**Brano del documento**
Gran parte della mia giovinezza, la trascorsi a Brescia, al quartiere San Giacomo; dal marzo 1975, io e la mia nuova compagnia di sette amici decidemmo, come ritrovo, un pub chiamato “Superbar”, nell’adiacenza di Via San Faustino. Qualcuno, a volte, si assentava per dedicare alla fidanzata. Al bar-ritrovo c’era l’ennesima animazione: frequentatori che cercavano di vincere la monotonia della zona, con una partita a carte, biliardo o flipper. In più occasioni, a piedi, facevamo degli zuzzurulloni per le vie vecchie della città: il quartiere Carmine, tra edifici decrepiti che conservavano una loro dignità. Rare volte, commentavamo, senza sorta d’ironia, con signore del luogo che sostavano in strada e che, dal mio punto di vista, ciascuna aveva una caratteristica originaria della zona: ferma, attenta ai nostri movimenti, le mani incrociate o “impegnate” con una sigaretta e la schiena poggiata alla sedia. Gli effeminati erano nostre mascotte della zona; pur dotati di una simpatia immensa e educata, delle volte li dileggiavamo con una strizzata d’occhio o una mimata civile.

Record:
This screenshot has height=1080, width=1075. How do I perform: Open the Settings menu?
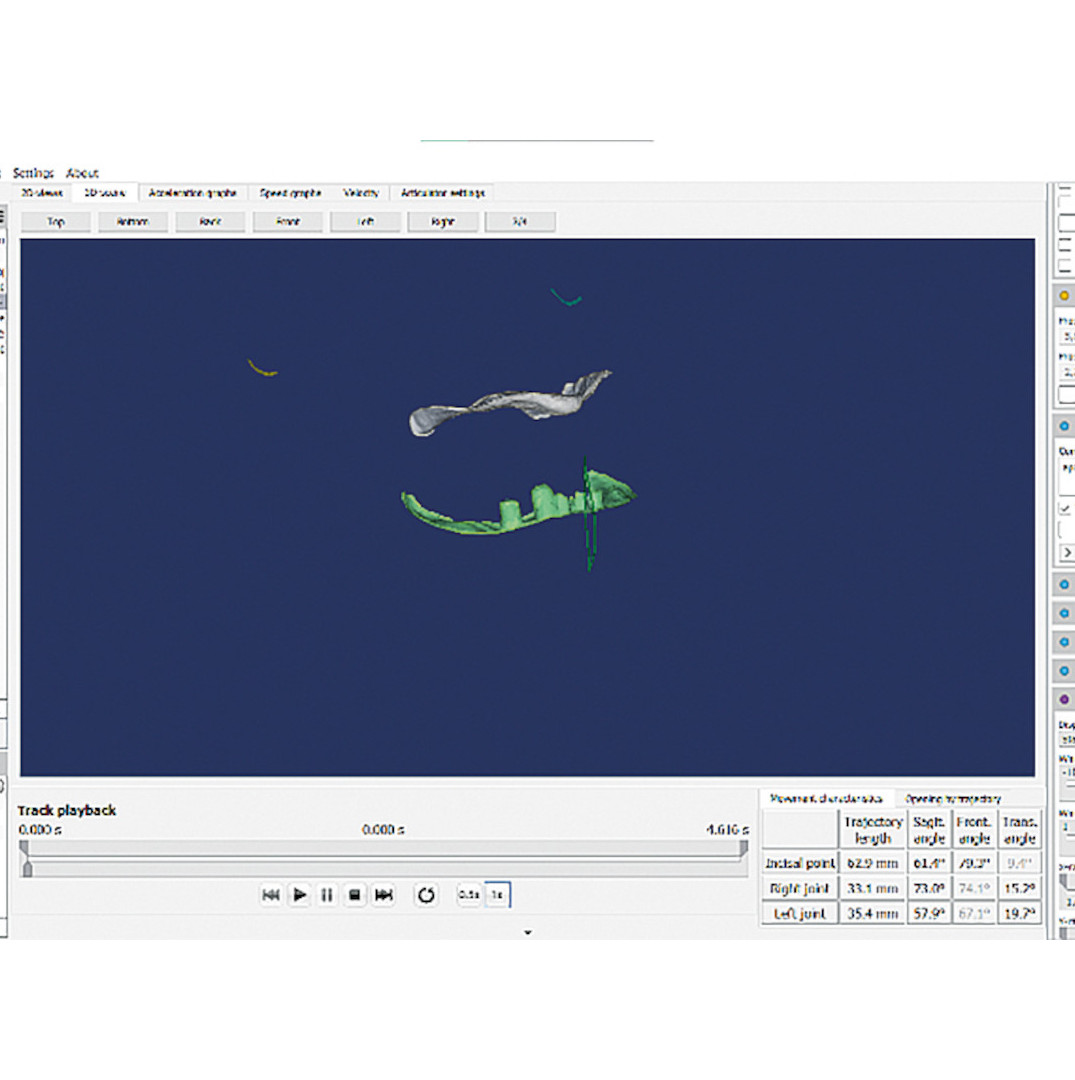click(x=35, y=172)
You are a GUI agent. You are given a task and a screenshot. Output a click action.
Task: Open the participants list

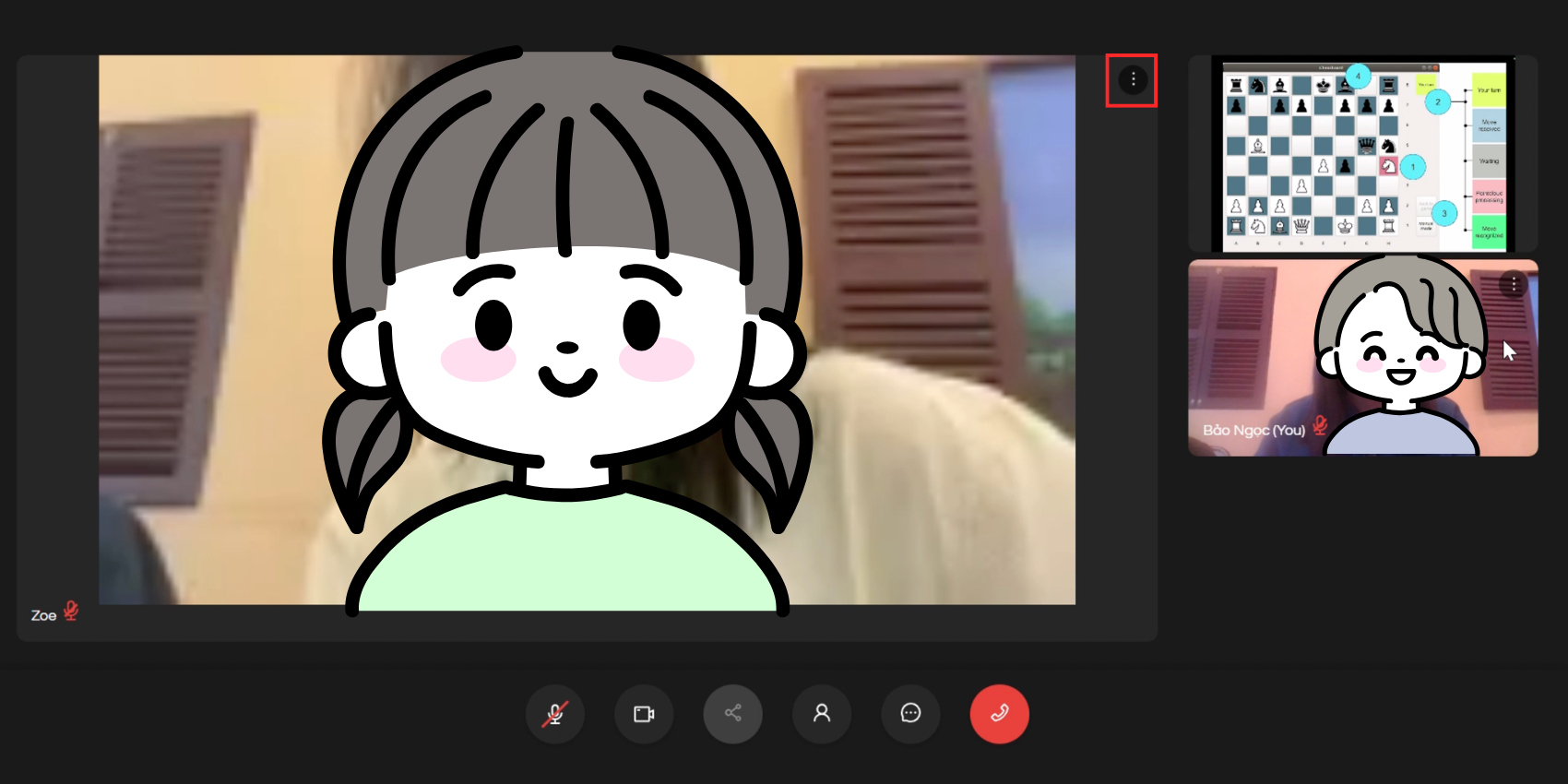click(822, 714)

**Compito 1**
Secondo il brano sulla giovinezza a Brescia, come si chiamava il pub scelto come ritrovo dalla compagnia?
**Compito 2**
Prosegui il brano sulla giovinezza a Brescia a partire dall'ultima frase riportata, mantenendo la narrazione in prima persona.

**Risposta esercizio 1**
Si chiamava "Superbar".

**Risposta esercizio 2**
C’erano individui poco raccomandabili, ma in loro nulla che facesse incutere timore a me e amici; guardavamo e ignoravamo i venditori di spinelli, gli ebbri e i “diversi” che c’invitavano nelle loro tentazioni proibite. Le serate piovose “ci permettevano” di frequentare il compianto cinematografo “Brixia” o il “Moderno”, dove “peccavamo” i nostri occhi e anime con film a luce rossa.

 

 

La fine settimana, di tutte le stagioni, era la tappa alternata nei bar del centro storico; locali pieni di gente allegra di sabato senza lavoro, comprese le ragazze con cui scambiare qualche commento o confidenza; la domenica, era il trascorrere delle ore al “Pincio”, un locale dove allora v’era da ascoltare musica e in cui ballare, sito in Castello (maniero che domina sulla città, N.d.A).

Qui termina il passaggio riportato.